Partly at Fault in an Alabama Car Accident? Here’s What You Need to Know

 Car accidents are stressful experiences. Auto accidents cause financial stress and physical injuries – both of which rank among life’s most stressful events. Perhaps the only thing more frustrating than the physical and financial pain caused by car crashes and truck accidents is feeling that you were partly at fault for the accident. If you believe that you were partly at fault in an Alabama car accident, here are some things you should know.

What is “fault?”

Before we discuss what to do if you are partly at fault in an Alabama car accident, we should go over a few things about Alabama personal injury law. In Alabama, personal injury claims are usually based on negligence. Generally, a person behaves negligently in an auto accident when they fail to follow established rules or ignore risks or conditions that a normal, safe driver wouldn’t have. Running a red light is a classic example of negligence because the law says that drivers must stop. Similarly, choosing to text while driving creates a risk that a normal, safe driver wouldn’t take because all drivers should be well aware of the dangers of distracted driving.  

When personal injury lawyers talk about “fault” in car accidents, they usually mean that a driver behaved negligently and that the driver’s negligent actions also caused someone else to be injured. A successful negligence claim must prove both of these things. Negligence and causation can be complex topics, so it’s best to talk to a Birmingham personal injury attorney if you have questions.

How does personal injury law determine fault?  

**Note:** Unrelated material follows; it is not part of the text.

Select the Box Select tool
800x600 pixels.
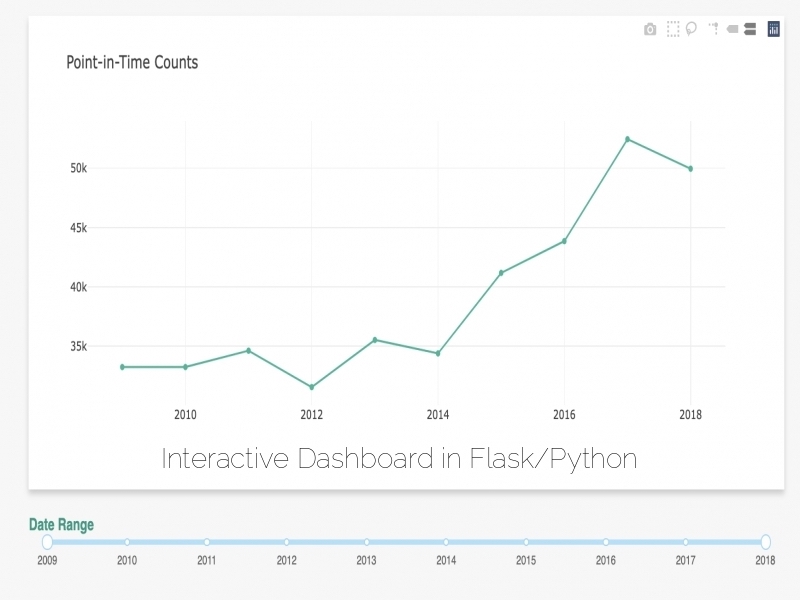(673, 29)
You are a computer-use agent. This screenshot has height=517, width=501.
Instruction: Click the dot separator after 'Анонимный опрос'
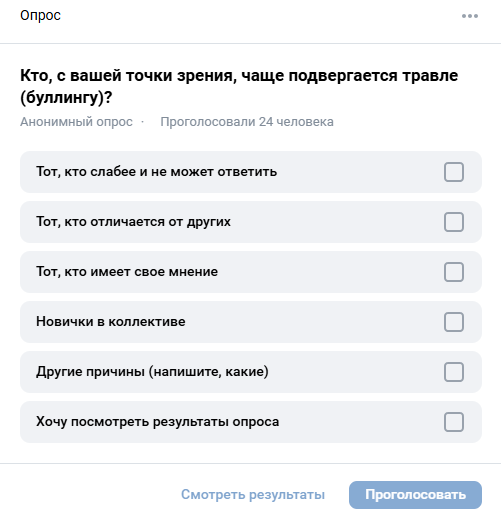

States use two basic systems to determine fault in car accidents and other personal injury claims. Both systems rely on assigning a percentage of fault to each driver in the auto accident. This percentage says how negligent the driver was, or, put another way, how responsible the driver was for the car accident. The scale goes from zero percent (not at all at fault) to 100 percent (completely at fault). The judge or jury will decide on a percentage for each driver. (The accident attorneys will make arguments on both sides.) 

In comparative fault or comparative negligence states, the law compares each driver’s percentage of fault. If the injured person – also known as the plaintiff – is less than 50% responsible for the auto accident, they can still recover damages from the other driver or drivers. (Their recovery, however, will be reduced based on their percentage of fault.)  However, if the plaintiff’s responsibility is 51% or more, they cannot recover damages.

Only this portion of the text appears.